In conclusion, Dr Chawla highlighted the importance of quality risk management (QRM) and made some critical observations on WHO inspections. He noted that manufacturers should control the bioburden during purification, carefully store purification equipment, use disposable accessories wherever possible, monitor clean room parameters, replace aseptic processes with sterile filtration and improve the purification process based on historical data.

Harvest process in commercial biologicals manufacturing

Dr Yusdy Pan, Principal Scientist for Process Development for Amgen Singapore, outlined the harvest process for biological drugs, including new harvest technologies for high density cell culture.

Dr Pan outlined the differences between mammalian and microbial cell expression systems, see Figure 3.

Figure 3

He also noted that mammalian cell expression systems offer a simple antibody recovery system, which is what is harvested. The conventional harvest process for mammalian cell culture involves a combination of centrifugation and filtration and is suitable for a cell density of a maximum of 10 million cells per mL, see Figure 4.

Figure 4

To meet the industrial demand for new high-density cell culture techniques, which can involve culturing over 10 million cells and a solid content of over 15%, alternative technologies are needed. The conventional platform process is unsuitable for this due to limited centrifuge bowl capacity and depth filter surface area. Alternative technologies include:

How to build an effective pharmaceutical quality system

Mr Vimal Sachdeva, Senior Inspector in the WHO Prequalification Team, explained the WHO Prequalification of Medicines Programme.

He introduced the quality management system (QMS) as important to facilitate innovation and continual improvement and to strengthen the link between pharmaceutical development and manufacturing activities. He said a streamlined structure enables compliance and operational efficiency and the flexibility to incorporate different modalities.

With regards to this, WHO states that all biological products must be manufactured in accordance with pharmaceutical quality system (PQS) requirements, as defined in WHO GMP. QRM principles must also be used to develop control strategy across all stages of the manufacturing process, which should involve ongoing trend analysis and periodic review, starting material control and change control. It is also important to design monitoring systems and a control strategy to manage any identified risks. The International Council for Harmonization (ICH) Q10 pharmaceutical quality system aims to promote a move away from discrete GMP compliance procedures to a comprehensive quality systems approach, across the whole lifecycle of the product.

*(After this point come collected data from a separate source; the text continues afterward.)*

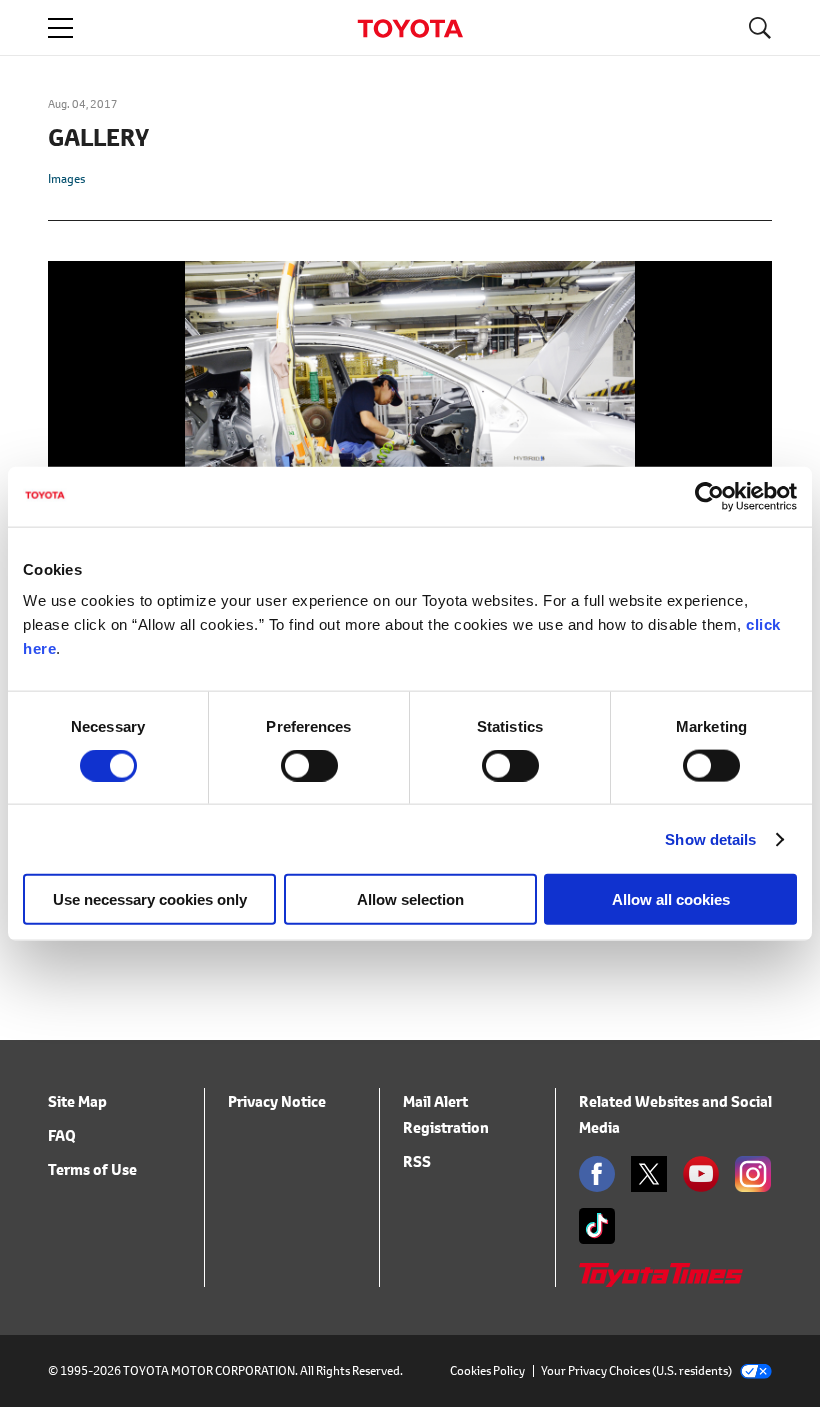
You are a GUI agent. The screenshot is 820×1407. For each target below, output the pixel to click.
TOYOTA (410, 28)
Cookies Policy (487, 1370)
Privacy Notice (277, 1101)
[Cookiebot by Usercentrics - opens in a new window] (709, 496)
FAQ (62, 1135)
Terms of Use (92, 1169)
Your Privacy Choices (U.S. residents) (636, 1370)
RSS (417, 1161)
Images (66, 178)
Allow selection (410, 899)
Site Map (77, 1101)
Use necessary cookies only (150, 899)
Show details (710, 838)
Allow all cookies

Mr Sachdeva gave examples of effective QRM and examples where the implementation of QMS had failed. He then concluded that biological quality objectives should be clearly linked to business objectives and strategy and the QMS should be clear and establish the link between quality policies and their implementation on the ground. To adapt to changes in regulation and incorporate site-specific nuances, the QMS should be flexible. Manufacturers need to ensure that all elements of the QMS are well connected and use contract manufacturing organizations where necessary; and use knowledge to improve processes. Finally, he noted that there should be an effective, proactive QRM process including internal audits and product quality reviews, see Table 4 on the general principles of a good QRM.

Table 4

Validation of viral removal/inactivation and bioanalytical methods

Dr Dinesh Khokal spoke about the removal of viral contamination from biological products. This is an important issue as viral contamination is a risk to all biological drugs. Contamination can arise from the original source of the cell lines, or from the adventitious introduction of a virus during production. A number of biological drugs have been contaminated in the past and only identified years after manufacture, causing great potential risk to patients. For the manufacturer, this can lead to facility shutdowns and significant business impact, see Figure 5 on the potential source of virus contamination.

Figure 5

There are many viral risk mitigation strategies, but none of these alone can provide a high enough level of assurance so they must be used in combination. Furthermore, because no single test can test for all known viruses, validation of the process for viral removal or inactivation is essential in establishing product safety. Methods to achieve this include viral inactivation and viral removal. These methods must be validated.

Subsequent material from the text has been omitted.